The baby drifted off to sleep. Rosa brushed a few strands of hair from her eyes and looked up at Louis. It was obvious that she had gone on with her life, marrying and having a baby, but in her soft brown eyes, he saw a profound sadness, the kind that came with being suddenly abandoned and not knowing why.
“Did he tell you what this new job was?” Louis asked.
“No,” Rosa said. “But he… ganó mucho dinero .”
Louis shook his head and raised his hand to indicate he didn’t understand.
“He make much money,” Rosa said. “I show you.”
Rosa pushed from the sofa and disappeared into the bedroom. She returned with a gold chain and crucifix and held it out to Louis.
“Emilio give me this before he stopped coming home,” she said. “My friend, Juan, he… mi amigo Juan me dijo que vale más que cien dólares .”
Louis guessed she was saying that the friend told her it was expensive. He took the necklace and held it up to the light. The chain and crucifix glimmered in the sunlight. It was impossible to guess its value with an untrained eye, but it did not look cheap.
“Did he tell you what his new job was?” Louis asked.
Rosa took the necklace back, folding it in her fist. “He say it good job but maybe not one he want to do for long time. Say it is… muy degradante .”
“Excuse me?”
Rosa sighed in frustration. “Oh, how you say… not so good.”
“Did he say why?”
Rosa moved away from him and sat down on the sofa. Her hand went back to the baby’s head, smoothing its black, sweat-soaked curls.
“He not talk about it,” she said.
Rosa hung her head, her face hidden behind the veil of dark hair as she began to cry. Louis was quiet, looking absently around the small apartment and wondering what else there was to say to this woman. Emilio was her brother, her partner in what had to be a frightening journey to a new place and a new life. And all she had now was a wall full of pictures.
Louis stepped over to them.
The insolent face he had seen stapled to the index card did not look like the same man Louis saw here. This man-with his brightly colored shirts, funny hats, and engaging smile-this was a man who had found joy not only inside himself but in this place.
Louis took a close look at the other pictures.
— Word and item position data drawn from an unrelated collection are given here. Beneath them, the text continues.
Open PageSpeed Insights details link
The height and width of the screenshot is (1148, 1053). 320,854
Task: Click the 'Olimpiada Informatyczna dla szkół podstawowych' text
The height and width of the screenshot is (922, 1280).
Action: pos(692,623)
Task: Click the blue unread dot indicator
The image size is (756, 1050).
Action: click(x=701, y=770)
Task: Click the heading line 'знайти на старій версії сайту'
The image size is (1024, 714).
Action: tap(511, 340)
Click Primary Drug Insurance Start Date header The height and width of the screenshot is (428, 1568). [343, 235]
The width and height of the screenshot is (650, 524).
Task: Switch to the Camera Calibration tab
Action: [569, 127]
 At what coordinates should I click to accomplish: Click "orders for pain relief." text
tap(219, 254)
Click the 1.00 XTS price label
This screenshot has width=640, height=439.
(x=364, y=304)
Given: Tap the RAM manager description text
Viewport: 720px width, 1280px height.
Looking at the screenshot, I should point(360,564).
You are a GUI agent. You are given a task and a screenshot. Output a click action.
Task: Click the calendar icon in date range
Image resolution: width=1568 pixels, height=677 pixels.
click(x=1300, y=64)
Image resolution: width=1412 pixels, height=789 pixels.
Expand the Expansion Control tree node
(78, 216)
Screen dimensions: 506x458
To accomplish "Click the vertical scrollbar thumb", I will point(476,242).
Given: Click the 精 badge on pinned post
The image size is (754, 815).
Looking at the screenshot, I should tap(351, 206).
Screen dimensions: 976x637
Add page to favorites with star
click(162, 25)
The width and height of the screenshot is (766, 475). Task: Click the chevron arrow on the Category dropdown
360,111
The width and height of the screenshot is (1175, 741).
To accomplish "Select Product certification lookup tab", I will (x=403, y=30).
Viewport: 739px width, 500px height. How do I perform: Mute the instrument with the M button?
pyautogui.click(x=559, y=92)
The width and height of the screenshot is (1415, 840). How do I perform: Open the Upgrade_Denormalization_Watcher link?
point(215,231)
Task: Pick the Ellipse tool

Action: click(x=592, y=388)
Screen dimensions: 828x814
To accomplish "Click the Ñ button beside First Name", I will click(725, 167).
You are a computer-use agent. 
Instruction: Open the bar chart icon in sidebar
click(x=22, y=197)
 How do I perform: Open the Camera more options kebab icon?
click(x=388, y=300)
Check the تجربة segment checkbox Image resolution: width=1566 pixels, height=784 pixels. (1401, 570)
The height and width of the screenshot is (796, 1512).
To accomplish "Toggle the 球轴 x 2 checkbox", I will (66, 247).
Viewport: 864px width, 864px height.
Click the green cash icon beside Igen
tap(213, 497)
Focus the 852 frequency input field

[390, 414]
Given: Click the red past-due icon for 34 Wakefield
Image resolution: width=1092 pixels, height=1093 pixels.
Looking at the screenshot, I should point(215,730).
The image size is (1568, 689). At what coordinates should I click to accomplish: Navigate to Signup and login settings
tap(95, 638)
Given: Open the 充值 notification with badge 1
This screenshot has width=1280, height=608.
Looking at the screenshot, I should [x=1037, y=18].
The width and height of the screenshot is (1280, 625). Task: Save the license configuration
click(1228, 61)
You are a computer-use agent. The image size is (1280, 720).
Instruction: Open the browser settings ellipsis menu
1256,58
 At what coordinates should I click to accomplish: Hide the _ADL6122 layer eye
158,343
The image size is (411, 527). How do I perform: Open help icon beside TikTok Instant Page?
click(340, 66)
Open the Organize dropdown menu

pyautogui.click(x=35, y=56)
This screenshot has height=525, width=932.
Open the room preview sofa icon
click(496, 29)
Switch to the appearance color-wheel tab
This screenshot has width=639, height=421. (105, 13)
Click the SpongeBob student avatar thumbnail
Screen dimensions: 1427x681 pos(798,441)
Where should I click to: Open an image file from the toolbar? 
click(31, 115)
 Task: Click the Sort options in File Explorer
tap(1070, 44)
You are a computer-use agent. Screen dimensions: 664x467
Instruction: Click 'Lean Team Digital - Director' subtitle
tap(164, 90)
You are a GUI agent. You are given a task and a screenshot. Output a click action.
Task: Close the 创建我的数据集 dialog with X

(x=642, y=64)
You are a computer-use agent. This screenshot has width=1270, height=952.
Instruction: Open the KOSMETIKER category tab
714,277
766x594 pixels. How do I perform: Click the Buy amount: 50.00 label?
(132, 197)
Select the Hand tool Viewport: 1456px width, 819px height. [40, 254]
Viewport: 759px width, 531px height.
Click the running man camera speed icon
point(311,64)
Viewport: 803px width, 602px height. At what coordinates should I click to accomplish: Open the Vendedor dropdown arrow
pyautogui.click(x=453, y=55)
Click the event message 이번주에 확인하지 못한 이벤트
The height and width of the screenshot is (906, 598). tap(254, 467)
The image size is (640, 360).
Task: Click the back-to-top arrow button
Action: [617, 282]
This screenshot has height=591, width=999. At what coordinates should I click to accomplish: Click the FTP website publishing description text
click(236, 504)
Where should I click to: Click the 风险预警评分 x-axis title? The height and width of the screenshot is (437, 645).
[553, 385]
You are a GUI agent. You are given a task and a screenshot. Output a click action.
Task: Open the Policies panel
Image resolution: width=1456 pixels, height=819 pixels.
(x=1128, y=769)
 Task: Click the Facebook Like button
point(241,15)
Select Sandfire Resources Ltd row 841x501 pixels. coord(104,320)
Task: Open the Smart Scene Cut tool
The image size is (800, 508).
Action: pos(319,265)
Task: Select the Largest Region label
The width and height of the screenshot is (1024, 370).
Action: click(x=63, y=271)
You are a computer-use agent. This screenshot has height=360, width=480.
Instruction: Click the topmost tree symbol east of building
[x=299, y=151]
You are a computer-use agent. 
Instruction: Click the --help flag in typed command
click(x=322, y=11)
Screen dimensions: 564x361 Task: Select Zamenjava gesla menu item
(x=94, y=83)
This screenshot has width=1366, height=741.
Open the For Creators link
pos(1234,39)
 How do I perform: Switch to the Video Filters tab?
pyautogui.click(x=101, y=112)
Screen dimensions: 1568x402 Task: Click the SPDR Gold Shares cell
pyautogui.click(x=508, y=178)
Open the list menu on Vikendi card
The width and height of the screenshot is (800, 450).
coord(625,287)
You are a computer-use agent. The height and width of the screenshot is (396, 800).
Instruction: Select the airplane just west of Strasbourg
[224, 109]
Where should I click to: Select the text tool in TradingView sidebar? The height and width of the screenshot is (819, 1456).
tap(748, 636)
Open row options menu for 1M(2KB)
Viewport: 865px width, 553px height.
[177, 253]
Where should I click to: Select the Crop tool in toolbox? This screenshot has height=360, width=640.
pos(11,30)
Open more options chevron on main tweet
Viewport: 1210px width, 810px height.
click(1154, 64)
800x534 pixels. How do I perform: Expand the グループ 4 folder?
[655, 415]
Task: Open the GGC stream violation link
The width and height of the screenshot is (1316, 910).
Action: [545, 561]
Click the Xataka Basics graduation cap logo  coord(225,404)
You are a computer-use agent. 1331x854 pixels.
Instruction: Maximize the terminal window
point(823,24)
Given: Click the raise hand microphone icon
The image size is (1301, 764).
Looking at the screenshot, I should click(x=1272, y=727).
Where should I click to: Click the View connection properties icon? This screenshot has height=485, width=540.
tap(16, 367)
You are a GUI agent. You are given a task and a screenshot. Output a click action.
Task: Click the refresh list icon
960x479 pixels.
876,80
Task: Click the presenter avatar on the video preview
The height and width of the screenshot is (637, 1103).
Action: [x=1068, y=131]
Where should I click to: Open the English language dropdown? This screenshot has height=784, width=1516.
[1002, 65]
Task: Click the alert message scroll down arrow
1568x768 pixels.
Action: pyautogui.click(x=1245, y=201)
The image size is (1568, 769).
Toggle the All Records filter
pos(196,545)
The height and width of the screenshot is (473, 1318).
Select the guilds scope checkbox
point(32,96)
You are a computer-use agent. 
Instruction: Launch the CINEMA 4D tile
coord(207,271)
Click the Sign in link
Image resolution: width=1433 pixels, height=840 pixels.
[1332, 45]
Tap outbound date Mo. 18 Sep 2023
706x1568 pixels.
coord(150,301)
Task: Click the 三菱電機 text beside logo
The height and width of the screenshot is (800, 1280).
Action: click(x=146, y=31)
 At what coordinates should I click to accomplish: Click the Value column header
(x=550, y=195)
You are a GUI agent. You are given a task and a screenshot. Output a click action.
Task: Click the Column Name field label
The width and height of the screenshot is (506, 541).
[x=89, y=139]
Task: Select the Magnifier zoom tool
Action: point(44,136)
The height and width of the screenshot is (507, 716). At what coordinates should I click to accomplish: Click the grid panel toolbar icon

Most of them had been taken at festivals, at picnics, or in the courtyard below. Most had Labastide as the centerpiece of a happy group, often men. But none offered a clue to what Labastide’s sexual orientation was. And that was something Louis needed to know if he was going to connect Labastide to Mark Durand.
“Mrs. Díaz,” he said, facing her, “can you tell me if your brother had a girlfriend?”
Rosa looked up. “No. No tenía novia. No girl.”
“Are you sure?”
“ Sí, he would tell me,” she said. “We share everything we feel.”
“Did he have a best friend?” Louis asked. “A guy I could talk to?”
Again, Rosa shook her head. “His only friend, Manuel, go back to Mexico three years ago. No one else close.”